Q4 2015 FFTW Quarterly Commentary: Different Year, Same Problems

11 Jan 2016


The investment landscape of 2015 was filled with a number of unforseen shocks which resulted in a somewhat unrewarding experience for most fixed income investors. As we welcome a new year, unfortunately many of the factors contributing to the low growth, low inflation environment remain firmly in place. In this paper, we will take a look at following topics:
  • What major themes we expect to see in the first quarter;
  • Will global forces continue to present a headwind to the US economy;
  • Will divergence between regions grow; and
  • A description of the challenges still in place for already cheapened asset classes.

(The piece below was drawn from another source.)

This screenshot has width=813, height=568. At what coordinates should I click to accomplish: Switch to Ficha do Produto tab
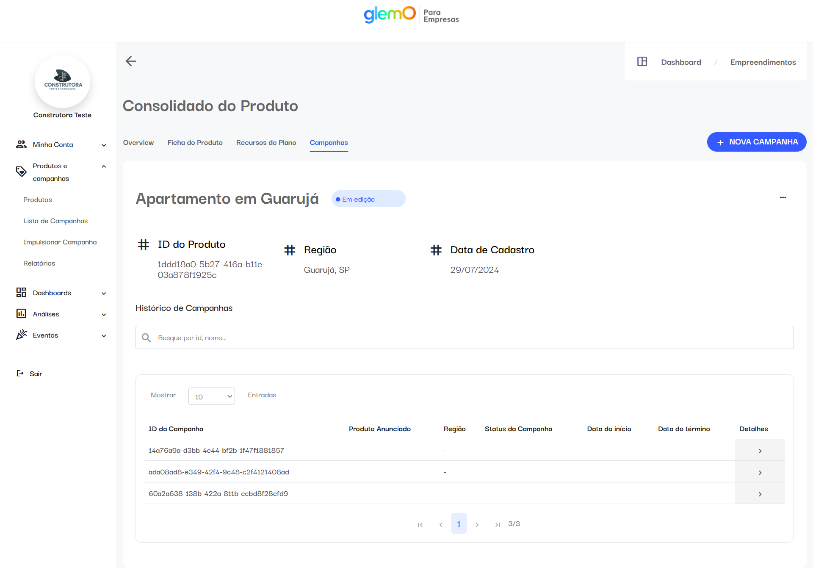(x=195, y=143)
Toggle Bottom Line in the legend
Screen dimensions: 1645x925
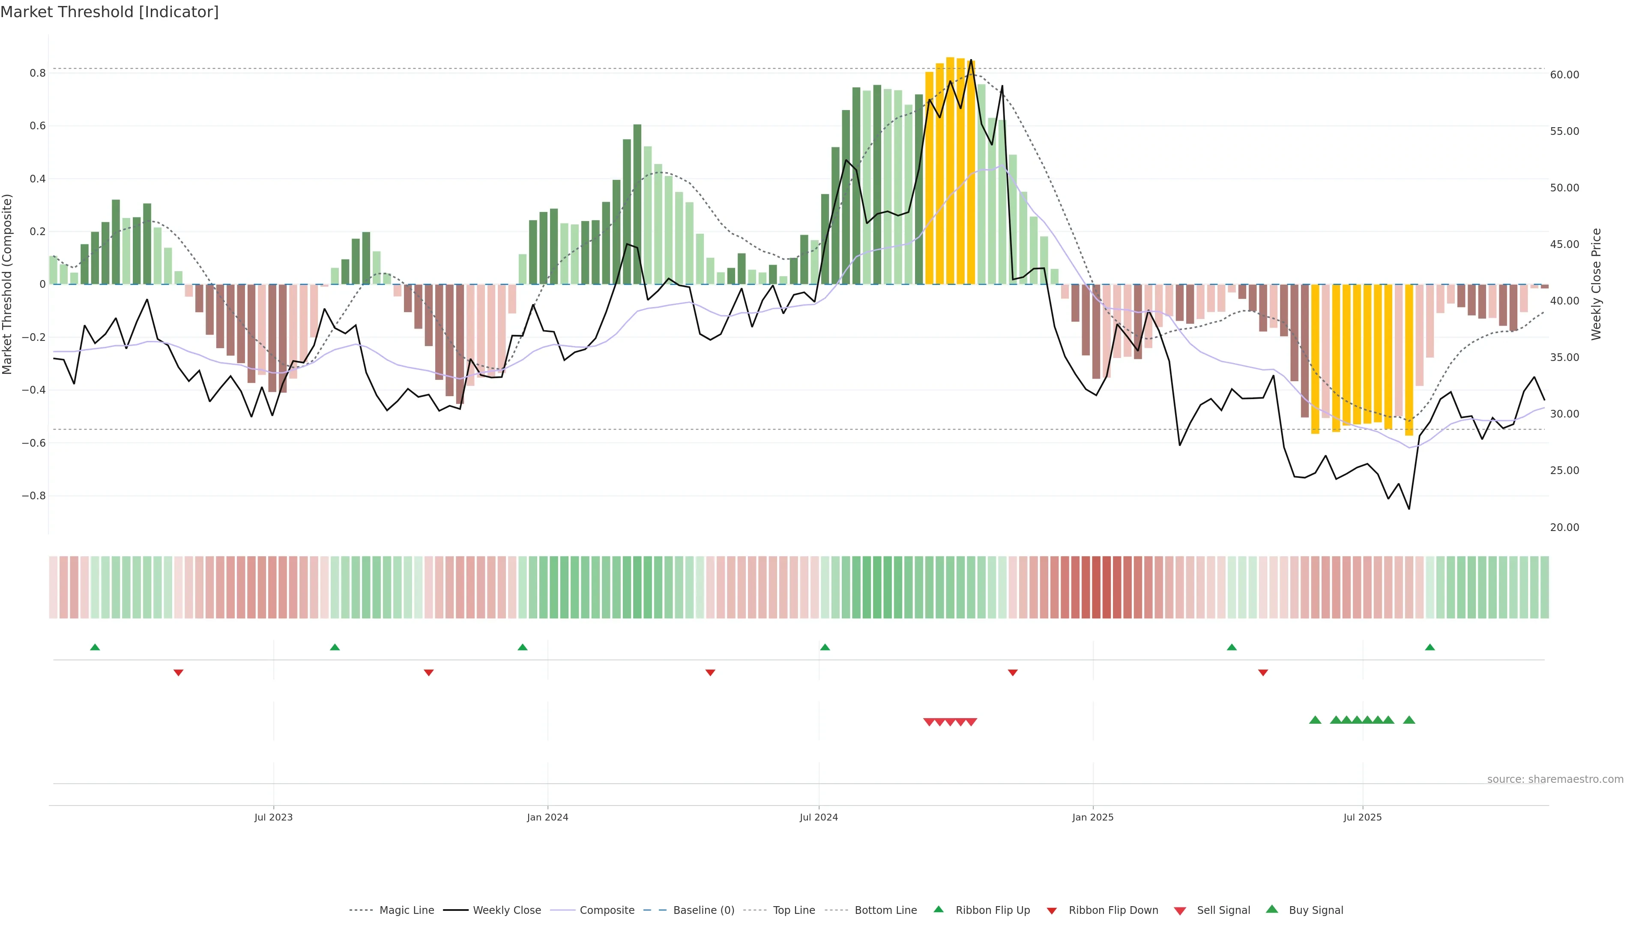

Our base scenario assumes that many of the challenges that markets had to contend with will remain in place with little to no catalyst for a sea change in global growth. We do, however, believe that in real terms, certain market leaders, the US and the UK in particular, will rise toward trend as 2016 unfolds. As a result, the policy divergence story of 2015 will continue to be in tact as greater differences in economic health will result in greater divergence in central bank policy. These differences will necessitate a change in focus away from the purely “risk-on/risk-off” strategies that proved successful over the last eight years, toward a more targeted approach that will differentiate between regions, countries, asset classes, and even issuers in 2016. We believe that in the US, the greater risk is that growth will be higher than estimated and that base effects will cause a welcome rise in inflation. As the effects of the earlier rise in the dollar and the decline in commodity prices gradually fade, growth should return to trend in the US. This could cause Federal Reserve (Fed) policy to be more aggressive than current forward prices suggest. The Fed did not move in December because growth and inflation needed to be managed down. Instead, the Fed merely started on a course to normalize rates and signal to the market that conditions that once required profound accommodation were behind us. This suggests that, in the absence of a flight-to-quality event, rates risk is to the upside. We believe that the divergence between regions could also grow larger due to European Central Bank (ECB) policy that will be forced to deliver further accommodation in 2016. Under this backdrop, we differ from some who forecast global recession, continued global disinflation and a meaningful sell-off in risk assets. We caution however, that while many asset classes look fairly valued or even cheap, the challenges that have led to these cheapened levels are still in place. Therefore, we expect to be somewhat targeted, and far more tactical in how we take risk in the coming year. Of greatest interest are sectors that benefit from healthy consumer spending, financials and the somewhat oversold conditions in certain high yield sectors, the latter of which now offers close to double digit carry given the severity of recent declines.